[start of Excerpted text]

Re: Threats to the Singularity.

From: Eliezer S. Yudkowsky (sentience@pobox.com)
Date: Sun Jun 16 2002 - 20:27:45 MDT


Eugen Leitl wrote:
> On Sun, 16 Jun 2002, Gordon Worley wrote:
>
>
>> First off, attachment to humanity is a bias that prevents rational
>> thought. I and others have broken this attachment to keep it from
>
>
> First off, attachment to your life is a bias that prevents rational
> thought.

First off, let's define "attachment" and how it differs from a rational
decision that something is desirable. I happen to feel that BJKlein has an
irrational fear of death because BJKlein says he cannot conceive of it being
reasonable for anyone, even an altruist, to sacrifice their own life so that
ten others may live. Death is "not an option". This, to me, indicates that
BJKlein is processing death as emotionally unbearable rather than rationally
undesirable. I judge that my death is intrinsically undesirable. But it is
not irrational to make that judgement while simultaneously judging that the
death of ten other people is ten times as intrinsically undesirable.

[end of Excerpted text]
[start of Supplied information]

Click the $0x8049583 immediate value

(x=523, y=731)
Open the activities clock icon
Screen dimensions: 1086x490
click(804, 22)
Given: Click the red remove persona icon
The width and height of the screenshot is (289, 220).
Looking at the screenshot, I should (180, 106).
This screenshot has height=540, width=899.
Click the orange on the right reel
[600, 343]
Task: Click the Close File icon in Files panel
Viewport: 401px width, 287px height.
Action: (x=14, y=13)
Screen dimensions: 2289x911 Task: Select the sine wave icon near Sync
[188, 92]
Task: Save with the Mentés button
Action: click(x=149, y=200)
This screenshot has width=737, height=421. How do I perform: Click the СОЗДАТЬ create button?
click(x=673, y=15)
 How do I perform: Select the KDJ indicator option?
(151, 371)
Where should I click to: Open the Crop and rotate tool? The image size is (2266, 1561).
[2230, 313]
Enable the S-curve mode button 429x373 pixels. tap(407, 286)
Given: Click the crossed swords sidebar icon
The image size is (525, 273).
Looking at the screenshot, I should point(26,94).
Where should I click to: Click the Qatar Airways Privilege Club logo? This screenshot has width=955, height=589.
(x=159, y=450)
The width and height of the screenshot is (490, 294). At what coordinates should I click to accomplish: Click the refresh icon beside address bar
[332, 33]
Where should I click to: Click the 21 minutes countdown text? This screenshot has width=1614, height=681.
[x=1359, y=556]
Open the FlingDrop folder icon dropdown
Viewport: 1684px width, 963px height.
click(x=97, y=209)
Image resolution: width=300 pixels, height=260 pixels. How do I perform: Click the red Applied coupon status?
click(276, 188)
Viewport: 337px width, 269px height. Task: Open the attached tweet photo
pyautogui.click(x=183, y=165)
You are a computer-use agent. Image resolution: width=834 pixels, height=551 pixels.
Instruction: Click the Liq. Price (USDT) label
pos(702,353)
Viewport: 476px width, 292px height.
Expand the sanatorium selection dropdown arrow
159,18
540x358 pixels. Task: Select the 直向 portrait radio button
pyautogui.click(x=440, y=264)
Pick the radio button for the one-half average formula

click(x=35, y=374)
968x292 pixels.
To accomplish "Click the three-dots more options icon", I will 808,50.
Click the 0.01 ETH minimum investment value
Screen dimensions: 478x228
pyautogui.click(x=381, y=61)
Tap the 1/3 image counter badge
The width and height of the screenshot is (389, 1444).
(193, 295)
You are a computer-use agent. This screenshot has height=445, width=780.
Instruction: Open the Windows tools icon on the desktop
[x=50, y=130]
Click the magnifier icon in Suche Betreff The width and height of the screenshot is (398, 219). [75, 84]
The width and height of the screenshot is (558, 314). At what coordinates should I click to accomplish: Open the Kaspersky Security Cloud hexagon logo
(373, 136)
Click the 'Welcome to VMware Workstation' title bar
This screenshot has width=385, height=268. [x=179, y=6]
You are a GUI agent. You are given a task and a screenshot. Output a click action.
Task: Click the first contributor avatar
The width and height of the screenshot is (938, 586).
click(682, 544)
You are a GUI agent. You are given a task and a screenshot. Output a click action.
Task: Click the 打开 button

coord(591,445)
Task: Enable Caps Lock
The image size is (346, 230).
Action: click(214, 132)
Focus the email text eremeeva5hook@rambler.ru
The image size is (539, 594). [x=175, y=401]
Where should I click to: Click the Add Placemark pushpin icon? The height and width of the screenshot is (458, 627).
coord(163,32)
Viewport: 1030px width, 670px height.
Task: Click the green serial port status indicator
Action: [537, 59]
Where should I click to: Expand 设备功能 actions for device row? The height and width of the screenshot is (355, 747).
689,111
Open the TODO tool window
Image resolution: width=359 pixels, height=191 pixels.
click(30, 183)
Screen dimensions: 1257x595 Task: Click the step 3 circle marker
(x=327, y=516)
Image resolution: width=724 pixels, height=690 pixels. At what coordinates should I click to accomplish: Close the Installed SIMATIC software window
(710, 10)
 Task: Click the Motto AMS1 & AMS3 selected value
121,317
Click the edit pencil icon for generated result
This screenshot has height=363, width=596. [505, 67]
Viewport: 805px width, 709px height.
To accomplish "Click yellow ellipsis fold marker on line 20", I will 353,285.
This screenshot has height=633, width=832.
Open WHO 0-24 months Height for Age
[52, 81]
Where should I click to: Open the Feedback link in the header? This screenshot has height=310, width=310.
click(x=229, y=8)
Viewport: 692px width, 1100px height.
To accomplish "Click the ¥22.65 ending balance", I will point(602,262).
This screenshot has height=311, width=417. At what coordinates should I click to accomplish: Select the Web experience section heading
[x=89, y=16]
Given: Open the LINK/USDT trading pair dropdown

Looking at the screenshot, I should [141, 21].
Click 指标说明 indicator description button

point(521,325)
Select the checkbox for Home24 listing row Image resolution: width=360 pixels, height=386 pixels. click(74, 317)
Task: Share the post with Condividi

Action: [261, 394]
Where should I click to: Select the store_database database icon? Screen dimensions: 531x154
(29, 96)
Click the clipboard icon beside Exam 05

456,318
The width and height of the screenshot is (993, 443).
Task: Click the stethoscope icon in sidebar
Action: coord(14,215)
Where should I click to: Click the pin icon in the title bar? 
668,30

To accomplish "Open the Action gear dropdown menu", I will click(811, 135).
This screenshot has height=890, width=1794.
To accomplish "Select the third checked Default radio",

[end of Supplied information]

Job 1 =
In the post on threats to the Singularity, how much more intrinsically undesirable does the writer judge the death of ten other people to be than the writer's own death?
Job 2 =
Using the post on threats to the Singularity, explain why the writer considers BJKlein's fear of death irrational.

Expected answer 1 =
Ten times as intrinsically undesirable.

Expected answer 2 =
BJKlein says he cannot conceive of it being reasonable for anyone, even an altruist, to give up their own life so that ten others may live, and treats death as "not an option." To the writer, this shows BJKlein processing death as emotionally unbearable rather than as rationally undesirable.